Policy update – May 2026

Ed Bridges, Head of Policy and Public Affairs, Academy of Social Sciences 

Plaid plans, SNP aspirations

In an interview with Research Professional (£), Plaid Cymru’s higher education and research spokesman, Cefin Campbell MS, said his party would devolve UKRI funding to ensure Wales gets its fair share if they win May’s election. He also pledged that within its first 100 days in power it would set up an independent, cross-party review panel to look at all aspects of universities in Wales. Meanwhile in Scotland, the SNP reaffirmed its commitment to free tuition and also pledged cost-of-living increases to the nursing student bursary, but said nothing about the mainstream Student Awards Agency Scotland (SAAS) package for the roughly 130,000 Scottish-domiciled undergraduates who depend on it.

The party pledges are framed by a backdrop of mixed views in both nations (and indeed the wider UK) about research and border trust in science.
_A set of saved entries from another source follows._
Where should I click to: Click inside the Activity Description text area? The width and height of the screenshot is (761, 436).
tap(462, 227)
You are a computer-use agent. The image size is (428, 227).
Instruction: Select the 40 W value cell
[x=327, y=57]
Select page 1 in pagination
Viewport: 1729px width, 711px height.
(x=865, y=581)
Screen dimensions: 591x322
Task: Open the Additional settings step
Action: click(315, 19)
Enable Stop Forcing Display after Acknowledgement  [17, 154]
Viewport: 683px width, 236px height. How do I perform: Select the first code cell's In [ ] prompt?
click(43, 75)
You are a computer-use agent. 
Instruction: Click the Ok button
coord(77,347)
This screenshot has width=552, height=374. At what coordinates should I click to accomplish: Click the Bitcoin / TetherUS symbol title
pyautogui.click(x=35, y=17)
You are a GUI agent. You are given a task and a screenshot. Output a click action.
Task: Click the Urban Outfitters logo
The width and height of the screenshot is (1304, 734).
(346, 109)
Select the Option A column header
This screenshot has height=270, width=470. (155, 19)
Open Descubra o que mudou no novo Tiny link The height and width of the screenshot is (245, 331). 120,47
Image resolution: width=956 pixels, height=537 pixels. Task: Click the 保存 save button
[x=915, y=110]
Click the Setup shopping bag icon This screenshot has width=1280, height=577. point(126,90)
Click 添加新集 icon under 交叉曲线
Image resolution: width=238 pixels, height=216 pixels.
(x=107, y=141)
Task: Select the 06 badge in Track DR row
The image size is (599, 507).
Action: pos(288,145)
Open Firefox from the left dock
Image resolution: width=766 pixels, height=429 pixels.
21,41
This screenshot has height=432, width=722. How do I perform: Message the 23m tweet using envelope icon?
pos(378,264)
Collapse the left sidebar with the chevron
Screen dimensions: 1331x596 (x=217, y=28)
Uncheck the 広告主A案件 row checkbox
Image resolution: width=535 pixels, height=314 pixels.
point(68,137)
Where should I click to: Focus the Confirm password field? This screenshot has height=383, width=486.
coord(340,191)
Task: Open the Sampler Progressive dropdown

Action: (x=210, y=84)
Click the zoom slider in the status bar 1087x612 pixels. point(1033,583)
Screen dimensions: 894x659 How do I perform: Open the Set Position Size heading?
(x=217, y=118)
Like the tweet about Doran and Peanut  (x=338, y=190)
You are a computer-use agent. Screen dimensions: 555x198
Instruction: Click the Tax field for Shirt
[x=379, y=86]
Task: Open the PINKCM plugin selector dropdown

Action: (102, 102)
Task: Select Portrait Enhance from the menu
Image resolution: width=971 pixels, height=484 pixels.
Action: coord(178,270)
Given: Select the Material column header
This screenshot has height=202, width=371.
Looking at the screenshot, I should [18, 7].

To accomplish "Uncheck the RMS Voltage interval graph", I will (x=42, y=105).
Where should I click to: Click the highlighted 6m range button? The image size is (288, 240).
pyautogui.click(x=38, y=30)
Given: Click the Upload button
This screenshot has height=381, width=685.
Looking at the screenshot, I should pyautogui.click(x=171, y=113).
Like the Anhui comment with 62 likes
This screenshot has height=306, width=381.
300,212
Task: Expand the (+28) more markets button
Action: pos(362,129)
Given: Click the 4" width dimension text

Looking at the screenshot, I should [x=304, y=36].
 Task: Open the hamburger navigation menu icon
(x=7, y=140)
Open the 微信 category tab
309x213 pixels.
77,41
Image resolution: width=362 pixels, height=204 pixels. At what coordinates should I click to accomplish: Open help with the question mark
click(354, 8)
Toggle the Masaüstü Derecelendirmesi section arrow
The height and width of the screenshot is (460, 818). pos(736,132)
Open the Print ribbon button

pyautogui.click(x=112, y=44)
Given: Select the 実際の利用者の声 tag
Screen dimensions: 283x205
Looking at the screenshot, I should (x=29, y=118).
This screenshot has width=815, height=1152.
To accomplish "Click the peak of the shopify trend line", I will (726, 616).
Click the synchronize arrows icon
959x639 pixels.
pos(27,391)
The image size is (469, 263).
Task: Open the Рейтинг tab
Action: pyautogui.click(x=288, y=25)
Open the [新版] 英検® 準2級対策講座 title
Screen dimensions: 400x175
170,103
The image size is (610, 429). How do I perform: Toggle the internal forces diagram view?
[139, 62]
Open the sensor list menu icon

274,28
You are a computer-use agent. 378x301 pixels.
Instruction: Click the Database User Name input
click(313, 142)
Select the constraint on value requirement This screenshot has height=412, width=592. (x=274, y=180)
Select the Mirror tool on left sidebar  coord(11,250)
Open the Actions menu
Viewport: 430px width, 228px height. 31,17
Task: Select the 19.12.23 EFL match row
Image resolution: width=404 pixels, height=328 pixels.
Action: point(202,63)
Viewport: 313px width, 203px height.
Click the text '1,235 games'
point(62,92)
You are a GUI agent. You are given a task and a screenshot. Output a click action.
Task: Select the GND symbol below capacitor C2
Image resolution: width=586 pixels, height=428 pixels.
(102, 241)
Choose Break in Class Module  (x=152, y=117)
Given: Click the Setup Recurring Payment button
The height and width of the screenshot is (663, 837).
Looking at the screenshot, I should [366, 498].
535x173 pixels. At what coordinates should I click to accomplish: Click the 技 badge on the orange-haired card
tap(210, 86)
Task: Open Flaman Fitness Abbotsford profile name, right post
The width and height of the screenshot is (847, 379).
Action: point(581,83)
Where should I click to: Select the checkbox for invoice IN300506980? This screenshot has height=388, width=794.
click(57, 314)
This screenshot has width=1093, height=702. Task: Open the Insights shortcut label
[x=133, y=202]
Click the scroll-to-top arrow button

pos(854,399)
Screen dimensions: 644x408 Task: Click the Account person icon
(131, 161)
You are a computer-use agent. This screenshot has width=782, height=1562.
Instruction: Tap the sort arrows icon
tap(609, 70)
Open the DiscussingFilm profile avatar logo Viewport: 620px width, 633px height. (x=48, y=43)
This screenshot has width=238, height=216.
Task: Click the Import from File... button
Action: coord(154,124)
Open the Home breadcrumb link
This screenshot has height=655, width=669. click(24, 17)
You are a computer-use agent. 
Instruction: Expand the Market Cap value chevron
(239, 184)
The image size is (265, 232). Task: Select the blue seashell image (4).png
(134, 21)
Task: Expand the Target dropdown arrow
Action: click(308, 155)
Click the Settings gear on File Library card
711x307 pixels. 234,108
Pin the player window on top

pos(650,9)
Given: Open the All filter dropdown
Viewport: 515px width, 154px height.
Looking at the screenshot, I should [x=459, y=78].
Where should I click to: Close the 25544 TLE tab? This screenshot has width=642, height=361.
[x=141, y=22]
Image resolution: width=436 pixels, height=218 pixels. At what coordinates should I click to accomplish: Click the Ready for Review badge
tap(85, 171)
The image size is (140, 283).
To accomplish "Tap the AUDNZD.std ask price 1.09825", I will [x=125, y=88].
The Campaign for Science & Engineering recently commissioned polling on public attitudes towards research and development in Scotland and Wales. The responses cover a sample of over 2,700 adults in Scotland and over 1,600 adults in Wales, with mixed results. Whilst most voters support R&D investment, regardless of voting intention, and see R&D investment as important for their devolved government, elsewhere there was very low visibility of the R&D sector (with 87% in Scotland and 91% in Wales saying they didn’t know much or anything about R&D being undertaken in their nation). A more sombre note was sounded in a survey carried out by More In Common and commissioned by the Wellcome Trust. It found that trust in science is becoming more “lukewarm and conditional”, with almost a third of UK voters believing science is too driven by social and political causes, while one in five believe scientists are “too woke”, new polling suggests.

Other news in brief

  • Personnel changes: In early April, Steven Hill, director of research at Research England, announced that he will be leaving the funding council to seek a new challenge. In a separate move later in the month, Westminster’s science, innovation & tech committee endorsed the UK Government’s preferred candidate, Professor Sir Leszek Borysiewicz, to become the new chair of UKRI.
  • Erasmus breakthrough: The UK Government confirmed in April that the EU and the UK have legally formalised the latter’s return to the Erasmus+ student exchange programme, which the UK left after Brexit. It has also been confirmed that the British Council is set to run the mobility scheme, as it did before. The UK Government’s alternative Turing Scheme was outsourced to Capita for almost two years and was then run by the education department. The UK will rejoin Erasmus+ for a year in 2027, paying £570 million, with longer-term arrangements not yet confirmed.
  • ESRC scheme detail: Some further meat was put on the bones of two ESRC schemes trailed earlier in the year. The research council has £1.5 million to distribute under the pilots of its two new applicant-led schemes, dubbed Connect and React. In an interview with Research Professional (£), ESRC executive chair Stian Westlake said that the Connect Awards will provide space for early collaboration on ideas within and beyond the social sciences that are novel, exploratory and high risk, whilst the React Awards will focus on immediate societal impact. UKRI’s broader changes to research funding have attracted criticism in recent weeks, however, with Marcus Munafò (deputy vice-chancellor at the University of Bath) speaking ofa risk we could end up in a situation where some technologies or certain disciplines fall off a cliff—go past a certain threshold because they don’t have a critical mass of funding to support them… We need to think about the research ecosystem as national capability and infrastructure that we need to keep healthy to allow us to react to unknown scenarios in the future.”
  • Government use of social science analysed: In a piece for WonkHE, our own Rita Gardner stressed the benefits of deeper embedding of robust social science evidence and methodologies within UK Government policy.
  • British Academy open access report: The transition to longform open access publishing is suffering from ‘gridlock’, and a national strategy is needed to break it before the next REF, according to a report by the British Academy. The BA argue that while there is “evident passion for OA” across academics, librarians and publishers, without a joined-up strategy there is little hope of achieving it for books.